■ **TASK TO COMPLETE**
Repeat the items from the line with "How do I perform: Open" up to and including the line with "pos(280,24)", leaving the pictures out.

##### DATASET EXCERPTS

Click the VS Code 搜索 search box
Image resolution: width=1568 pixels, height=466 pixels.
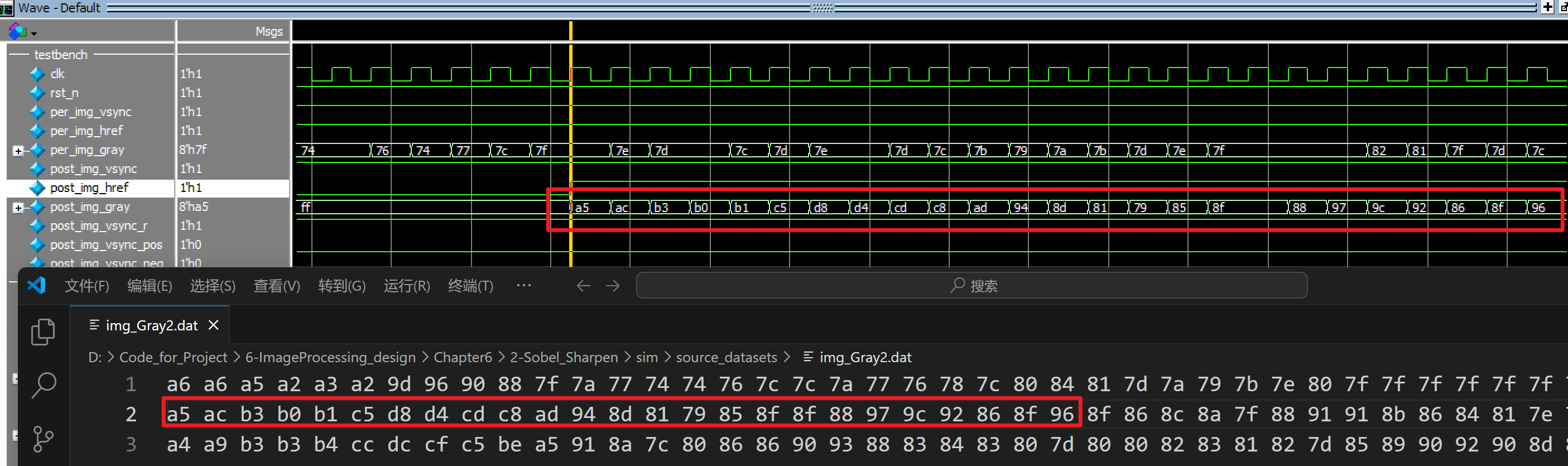pyautogui.click(x=971, y=286)
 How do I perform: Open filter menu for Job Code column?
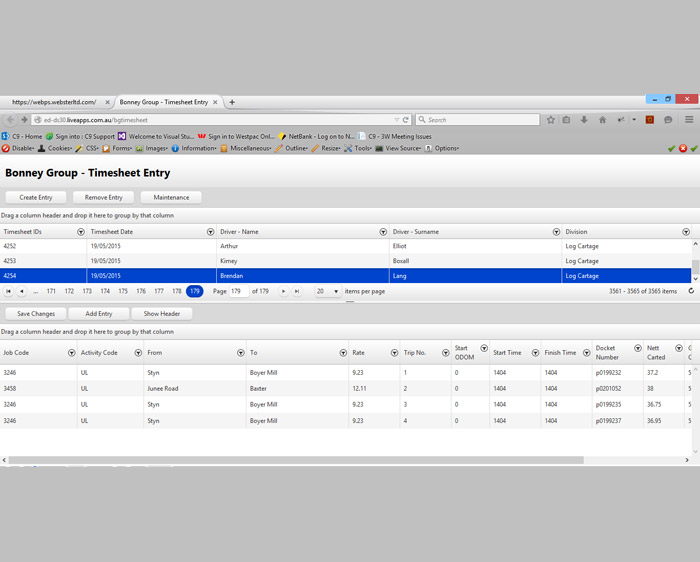[71, 352]
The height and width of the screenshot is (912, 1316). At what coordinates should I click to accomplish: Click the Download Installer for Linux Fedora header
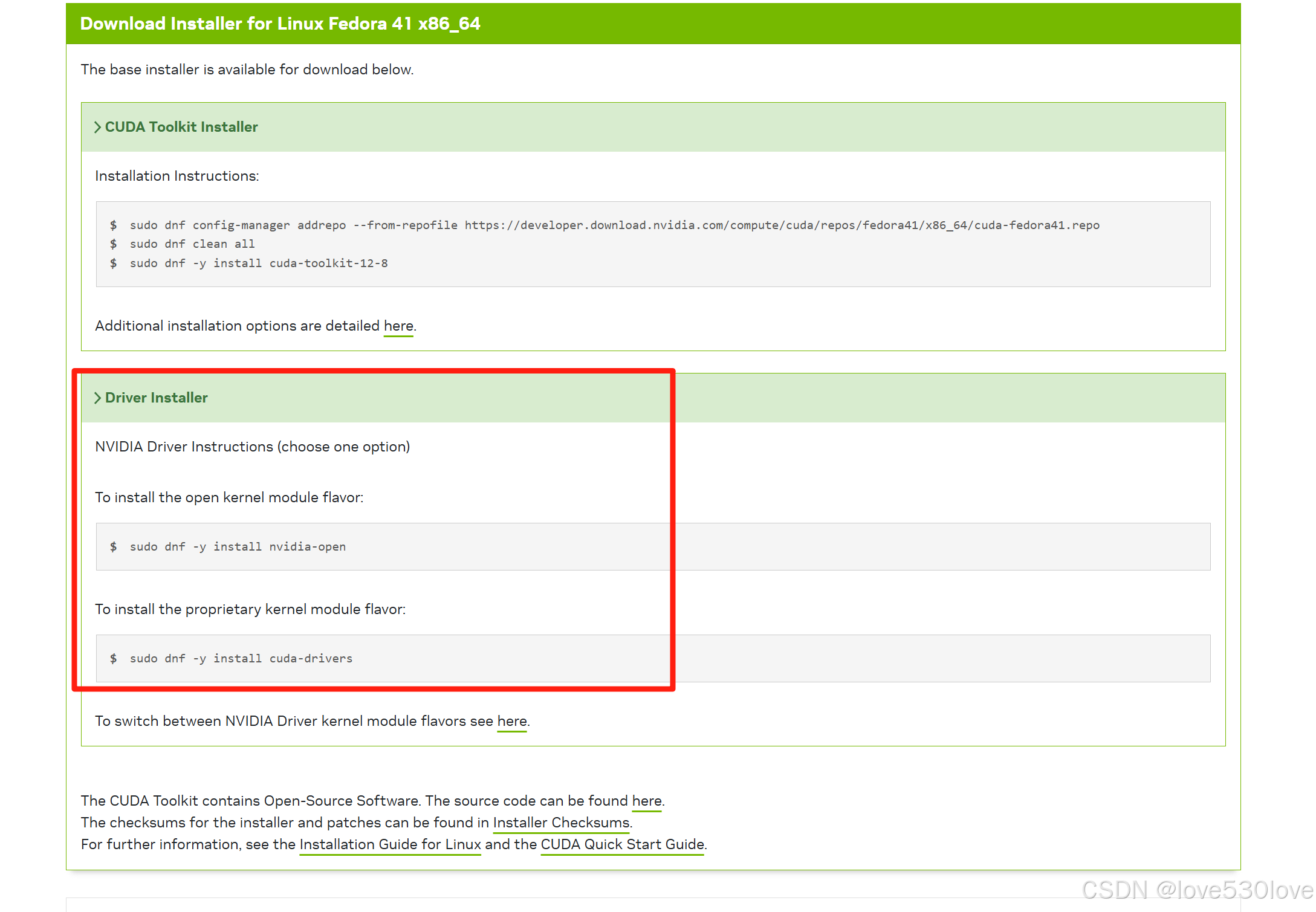pos(280,24)
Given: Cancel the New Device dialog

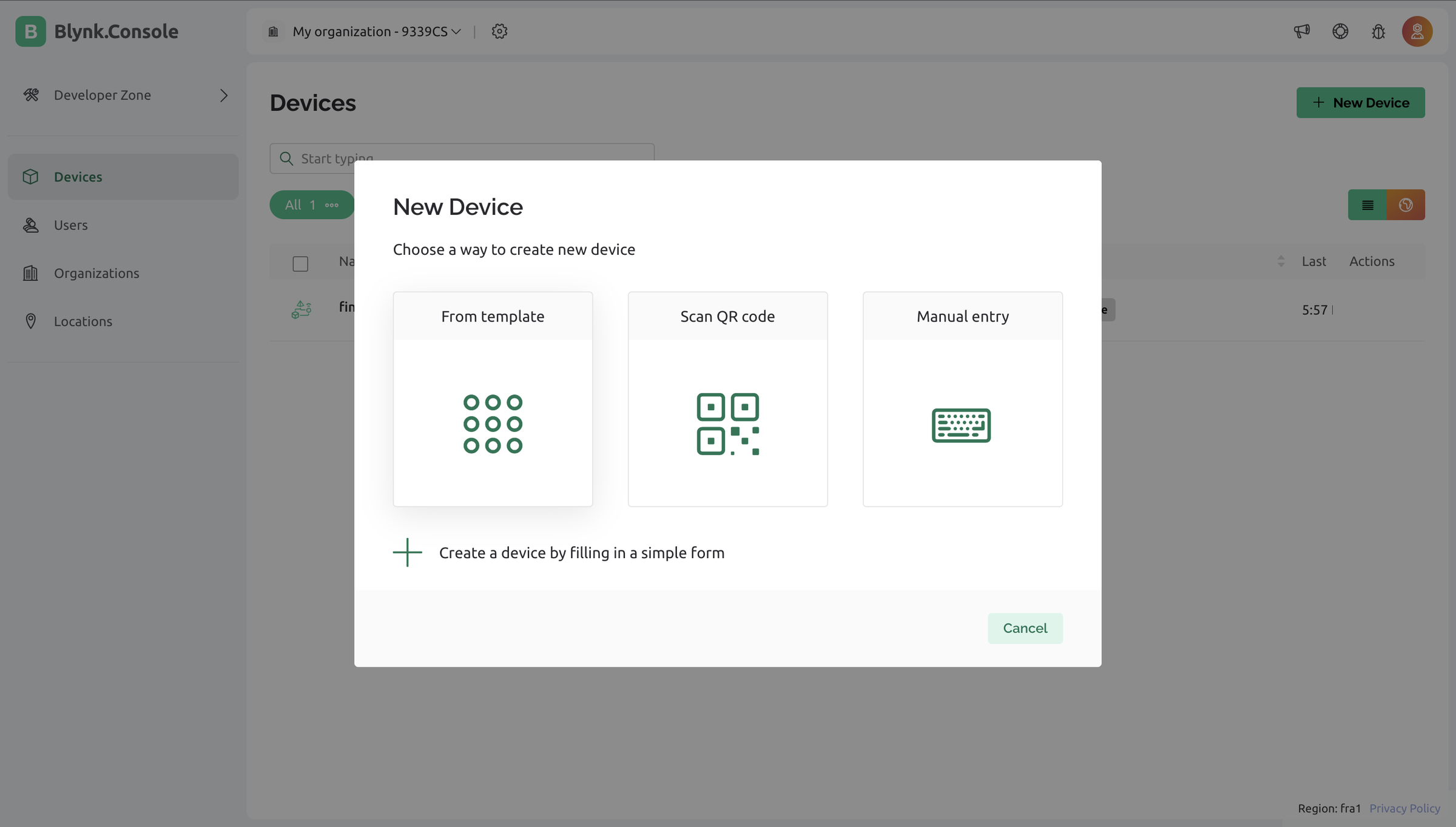Looking at the screenshot, I should 1025,628.
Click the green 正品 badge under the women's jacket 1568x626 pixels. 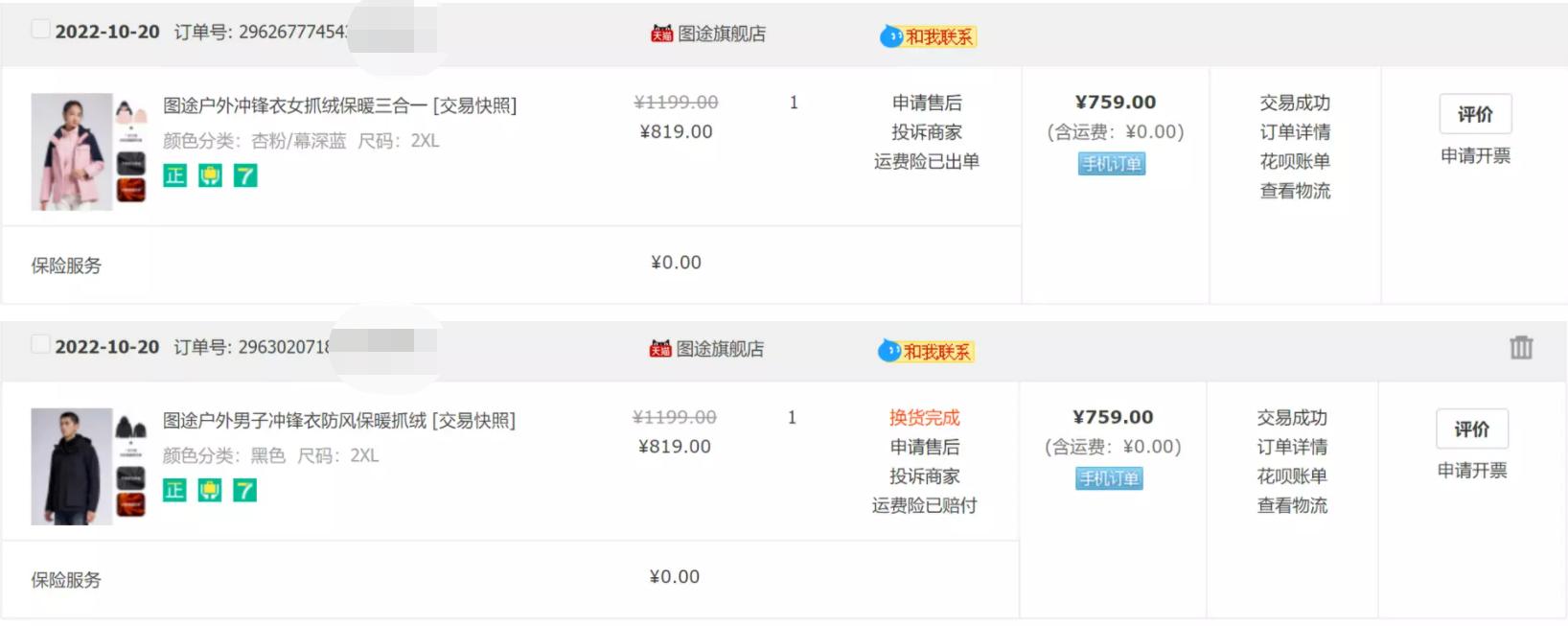(x=174, y=175)
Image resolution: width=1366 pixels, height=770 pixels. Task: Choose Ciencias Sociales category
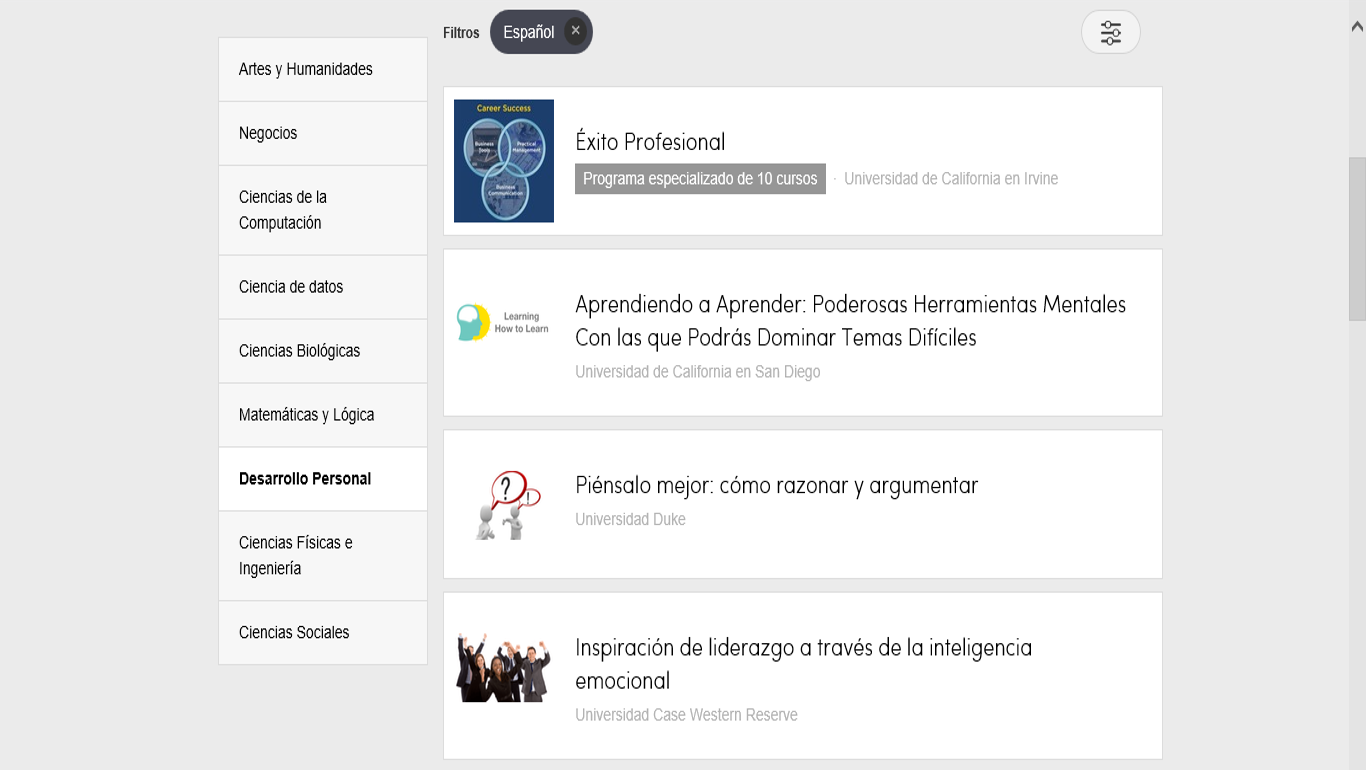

##########

■ **ANSWER FOR THE TASK**
 How do I perform: Open filter menu for Job Code column?
[71, 352]
The height and width of the screenshot is (912, 1316). At what coordinates should I click to accomplish: Click the Download Installer for Linux Fedora header
pos(280,24)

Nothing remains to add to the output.